I know that both groups are going to come back with “But they’re criminal scum and don’t deserve to live!” and/or “But they’re pre-human life with no meaningful right to existence!” but both of these miss the point, which is that both philosophies are possessed by the delusional idea that we can somehow kill our way to a better world. The gun advocate thinks that the safest world is the one where citizens can execute criminals without a judge or a jury; the abortion advocate thinks we can end poverty (and child abuse, and a host of other things) by pre-murdering poor and unwanted children.
(Interestingly, both can point to statistics to support their arguments, if they want. Even more interestingly, neither one will accept the other’s statistical arguments. Think about that for a second. I’m just sayin’.)
It’s true that fewer people mourn when a criminal or a fetus dies; there’s certainly no denying that. The question, though, I suppose, is why the death needs to happen at all — or, at the very least, why we as a society should condone it. I imagine most liberals can see the hole in the gun advocate’s argument: there are all sorts of other ways to defend yourself, your family, and your property that don’t involve lethal force. (So many, in fact, that it kind of boggles the mind.) What they’re missing, of course, and what the conservative will gladly point out for them, is that there are just as many ways to deal with the problem of unwanted children that don’t involve killing them. (Again, so many that it would take all day just to list them.)
2. Both rely on rather ambiguous parts of the Constitution to defend their “right.”
I’m not the first to point it out, but gun rights advocates love the second half of the Second Amendment, and are more than happy to ignore the first half. In case you’re fuzzy on your Constitution, let me reproduce it for you here:
A well regulated militia being necessary to the security of a free state, the right of the people to keep and bear arms shall not be infringed.
They’ll yell till they’re blue in the face about the part about the right to keep and bear arms not being infringed, but their eyes glaze over when you point out that the amendment clearly specifies a single purpose for the right to keep and bear arms, and that purpose has been essentially meaningless for about a century now. There is no militia to speak of, and certainly no well-regulated one. Furthermore, if there was one, it wouldn’t mean much for the security of the free state, seeing as our enemies (and our government) have tanks, nuclear weapons, and a host of other things that laugh in the face of semi-automatic firearms.

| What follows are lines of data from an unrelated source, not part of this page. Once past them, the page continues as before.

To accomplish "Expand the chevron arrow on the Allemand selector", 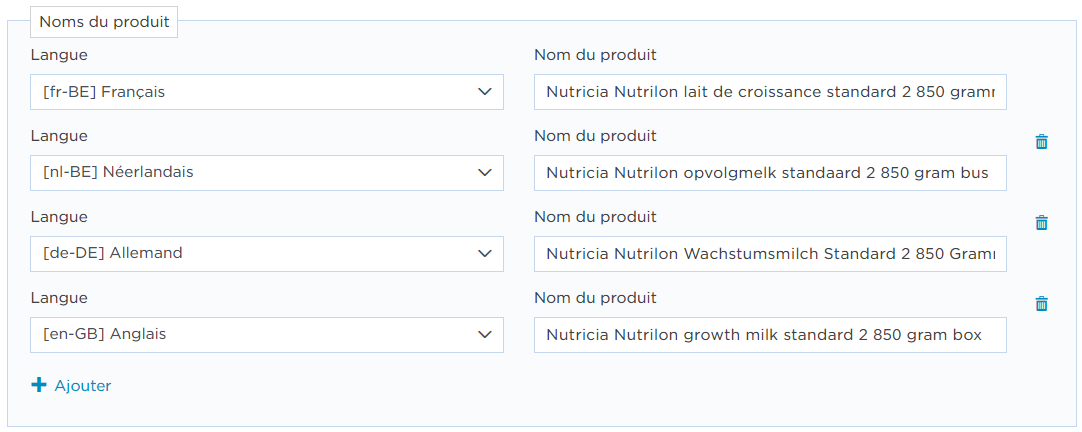I will pyautogui.click(x=484, y=253).

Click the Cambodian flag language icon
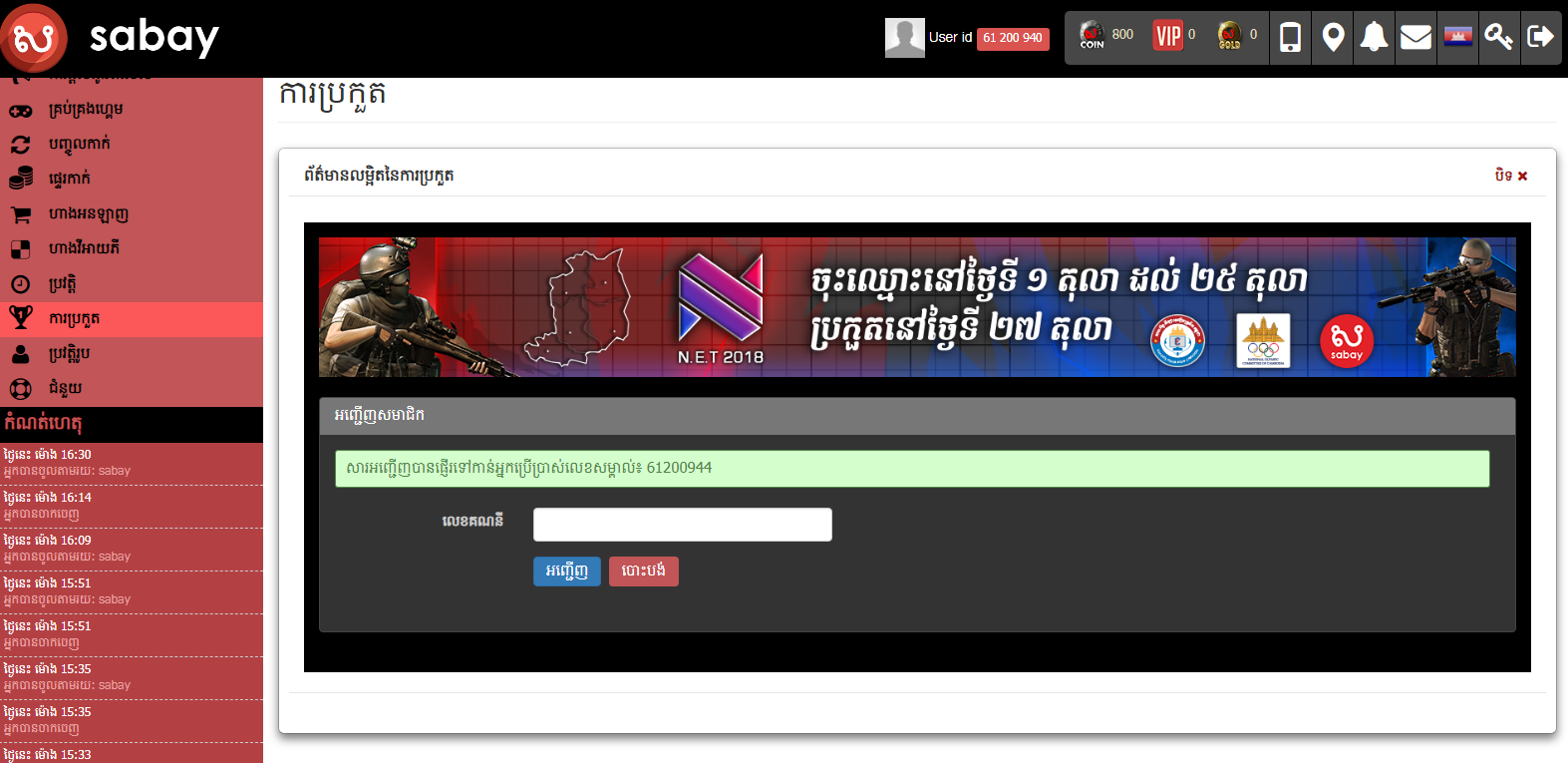pyautogui.click(x=1457, y=38)
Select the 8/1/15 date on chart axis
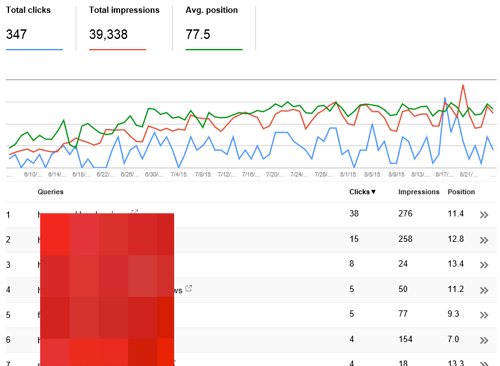The width and height of the screenshot is (500, 366). pos(348,174)
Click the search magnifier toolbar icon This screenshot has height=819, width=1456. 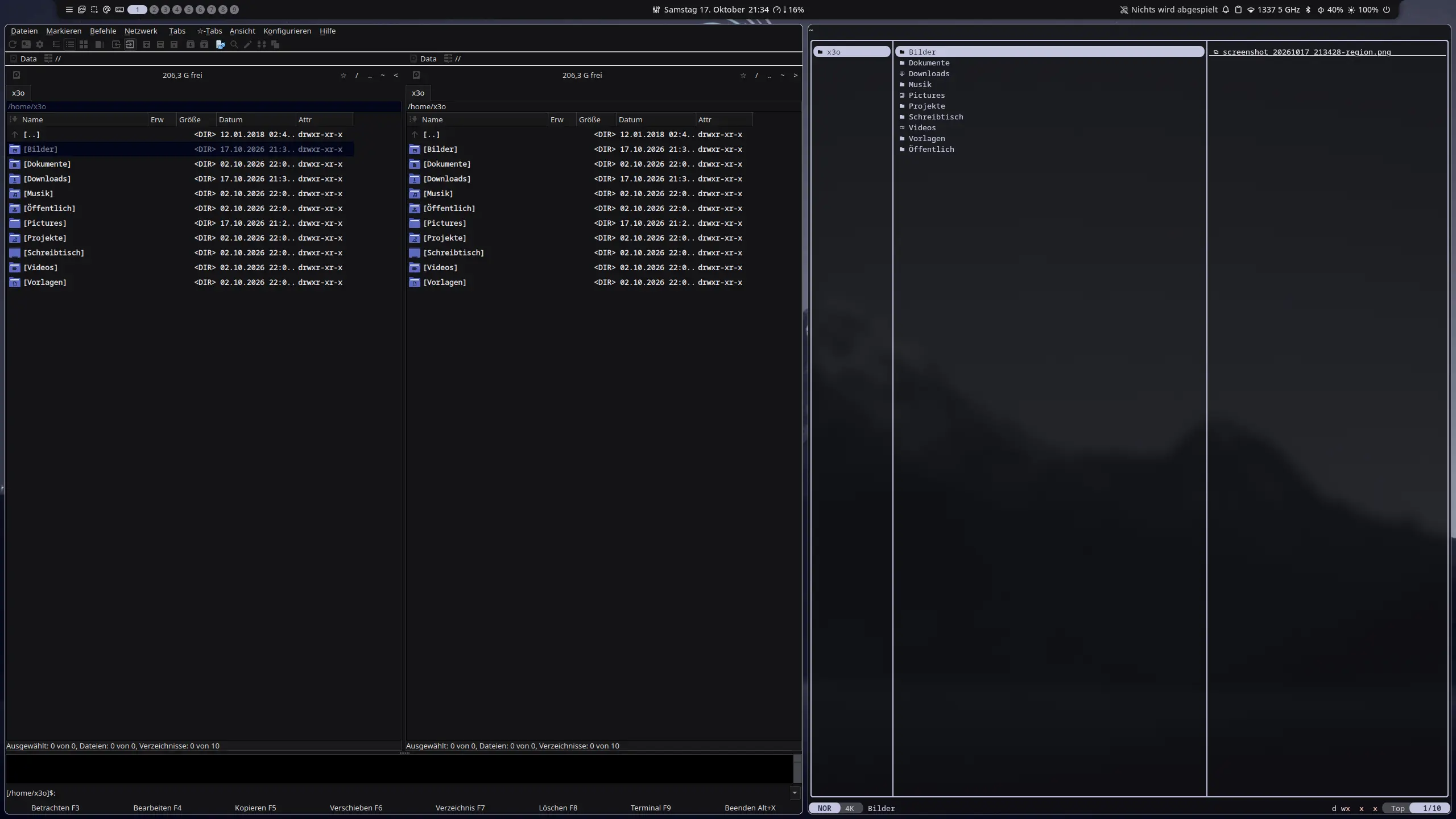tap(234, 44)
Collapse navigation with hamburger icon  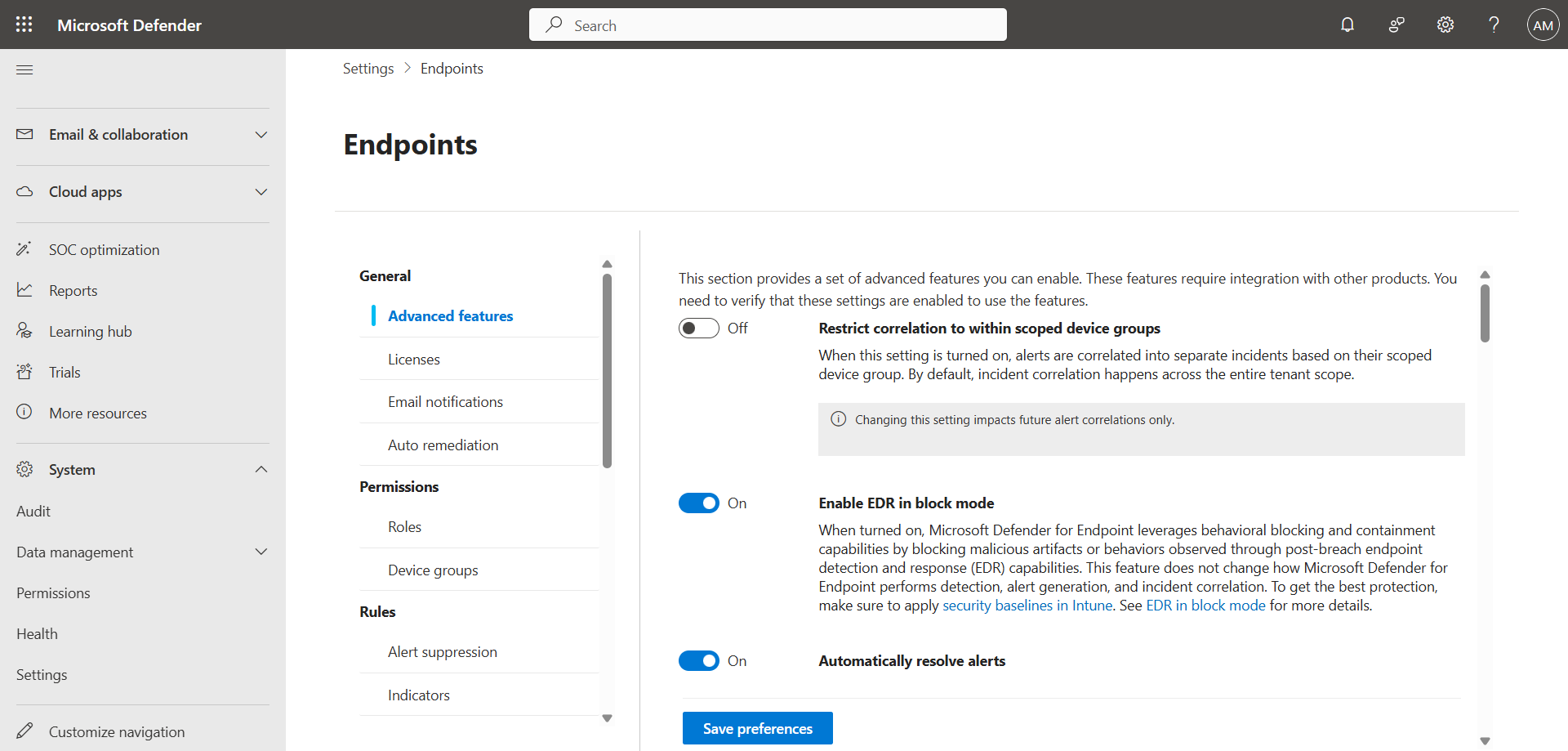click(24, 69)
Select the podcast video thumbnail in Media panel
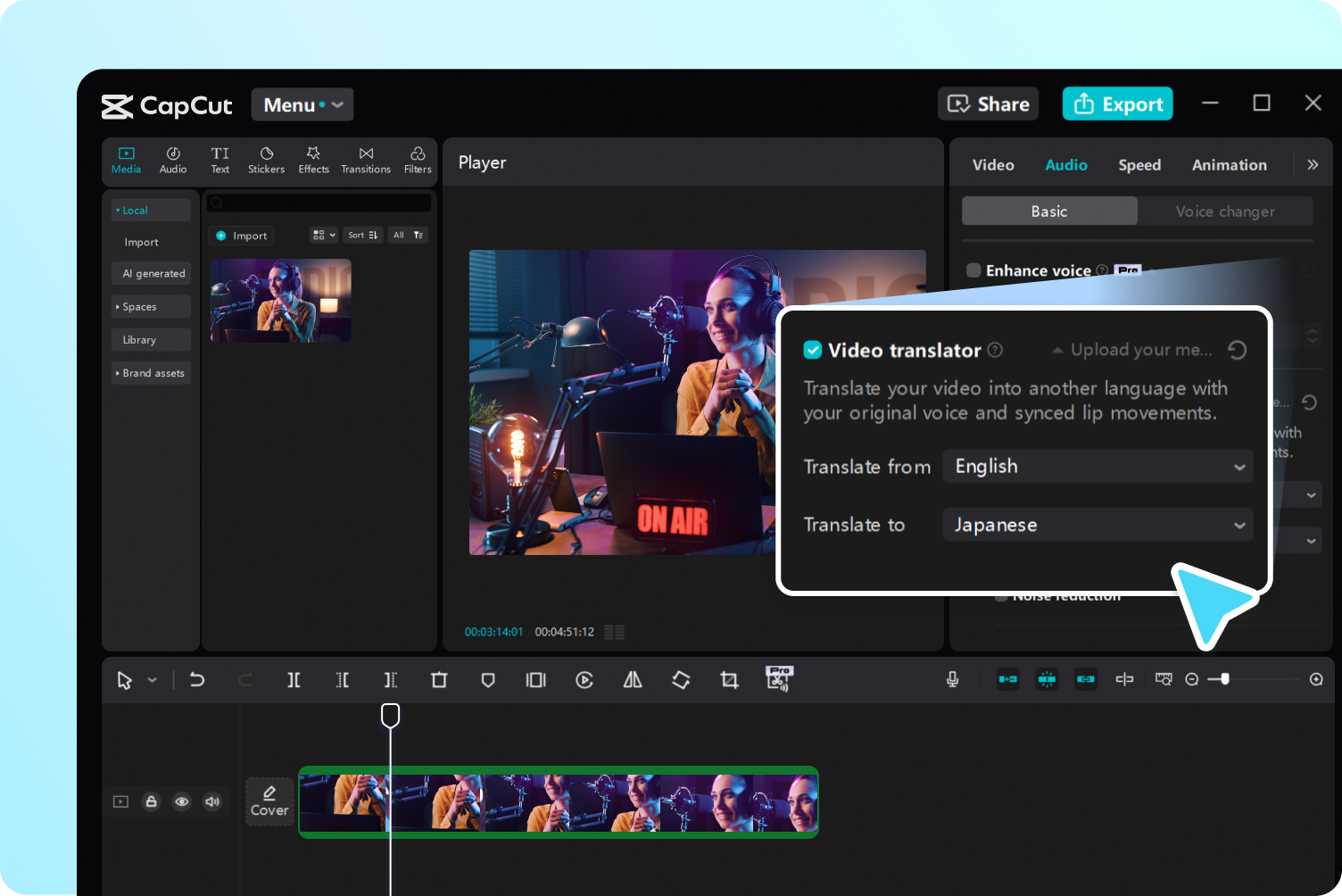Image resolution: width=1342 pixels, height=896 pixels. pos(280,301)
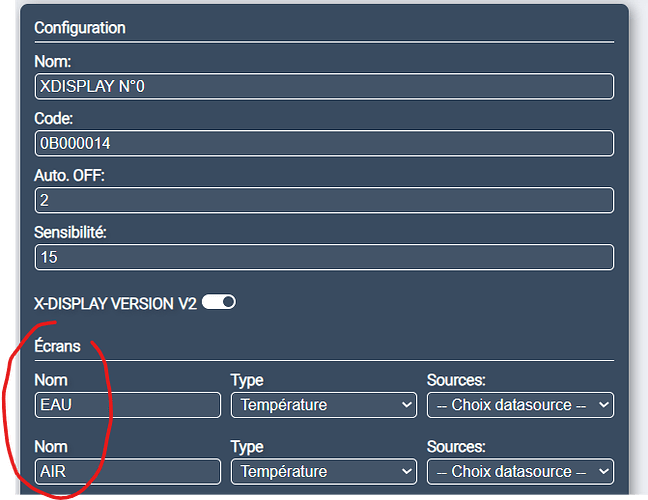Viewport: 648px width, 500px height.
Task: Open the Type dropdown for EAU screen
Action: [x=323, y=405]
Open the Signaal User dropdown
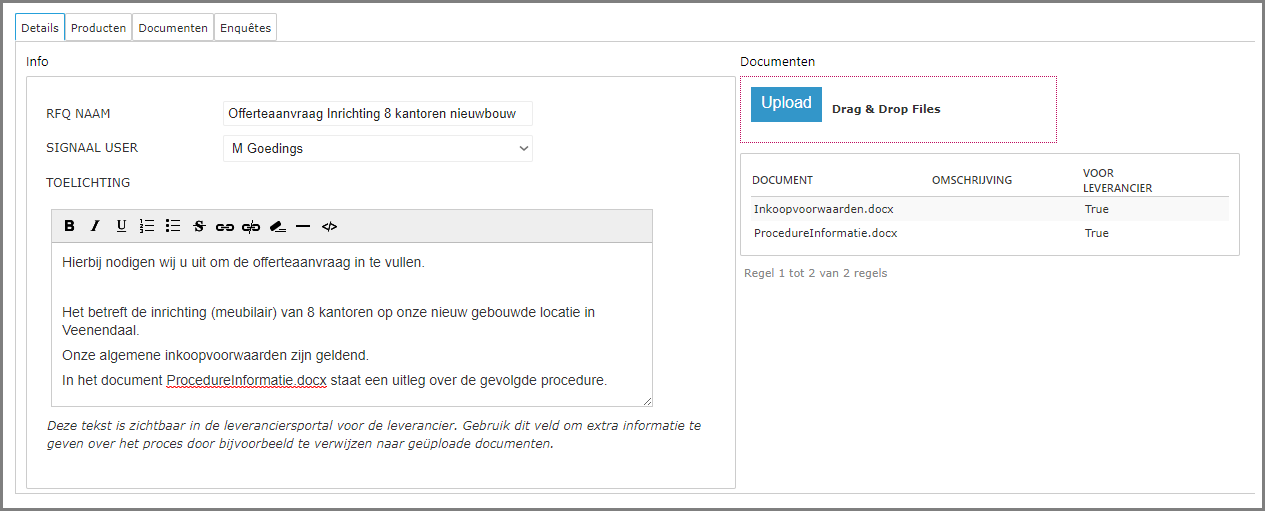 [377, 149]
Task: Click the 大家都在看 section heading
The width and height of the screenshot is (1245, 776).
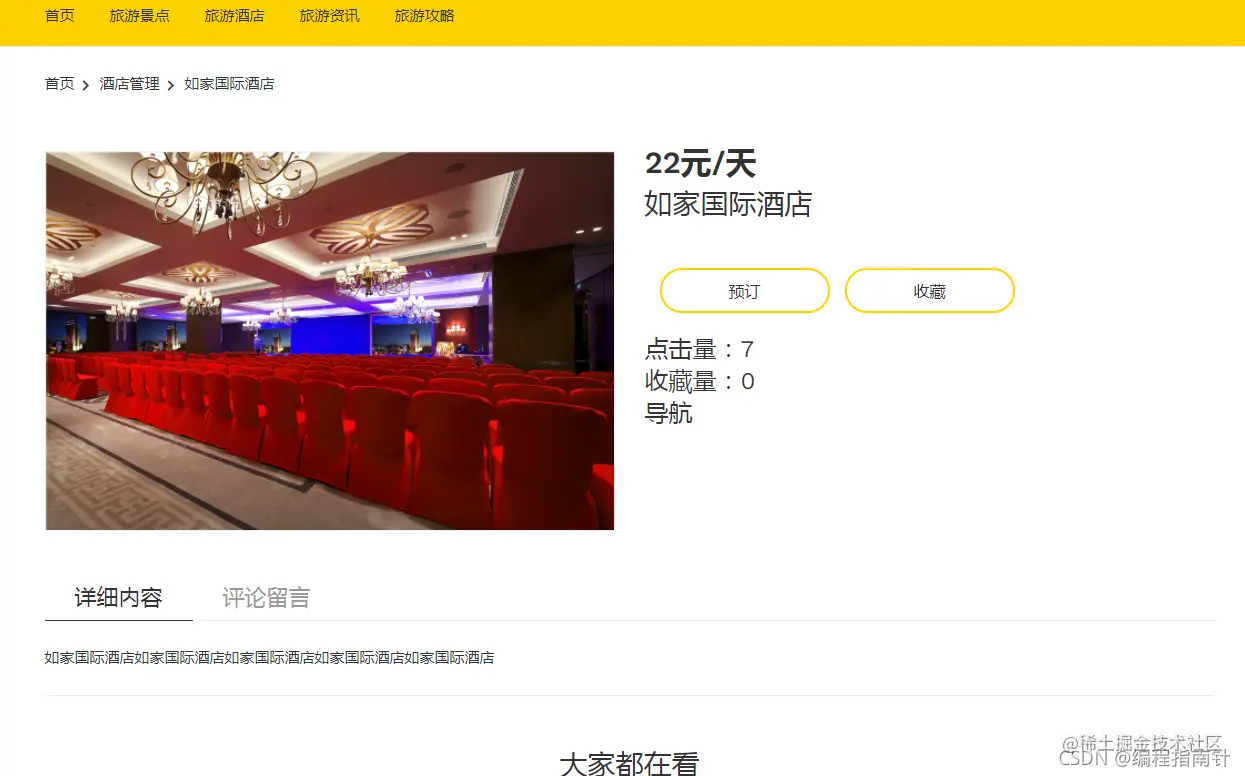Action: click(629, 763)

Advocates for abortion rights are on even shakier ground here (sorry, liberal friends), relying on a nebulous “right to privacy” that literally appears nowhere in the Constitution. Even the Supreme Court’s majority opinion in Roe v. Wade essentially amounts to, “It’s either in the Ninth Amendment, or the Fourteenth, we’re pretty sure. If you squint, you’ll see it. Promise.”
Do these rights exist? I dunno. Definitely not in the Constitution. But if you really have to ask that question, you’re still missing the point: When does a human being ever have the “right” to kill another?
3. Both ultimately resort to arguments that amount to “If it were illegal, people would do it anyway.”
I think everyone knows what I’m talking about here. Gun nuts like to trot out the old saying that “If you outlaw guns, only outlaws will own guns.” Abortion advocates like to point to statistics that show abortion laws seem to have little to no effect on abortion rates. Again, this is a point where each group is likely to recognize the other’s fallacy (because they come from opposite ends of the political spectrum), but are blind to it when they make it themselves.
The fallacy, of course, rests on the assumption that we as a society pass laws against actions because we think the laws themselves will somehow keep people from engaging in them. I shouldn’t have to point out that this is nonsense, but apparently I do. Laws against murder have never prevented murder. Laws against theft have never prevented theft. They’re on the books so that when murder and theft happen, we can prosecute them.
It’s such an obvious fallacy that it seems idiotic that I should even need to point it out. And yet, it gets repeated every day. Probably because it’s catchy, and because…
4. Both groups are ultimately just merchants of death.
There’s no way around it. If you celebrate gun rights, or abortion rights, you’re ultimately celebrating death. You’re ultimately saying that, in certain circumstances, it’s somehow a “good thing” when a human life is ended. You’re saying that there are beating hearts that can and should be stopped.
The vast majority of people will tell you, if you ask them, that they believe in protecting human life. If you consider yourself one of those people — and odds are you do — I humbly ask you to think long and hard about why you believe in protecting human life, and why you’re against protecting certain human lives. I humbly submit that if you believe strongly in the agenda of the NRA or the pro-choice lobby, you’ve been sold a bill of goods. A bill of goods that exists to sell products and win elections, not to protect life’s sanctity. Furthermore, I’d submit that you’ve been sold the same bill of goods as the other side. Because ultimately, that bill of goods is nothing but death.
The only difference is the marketing demographic.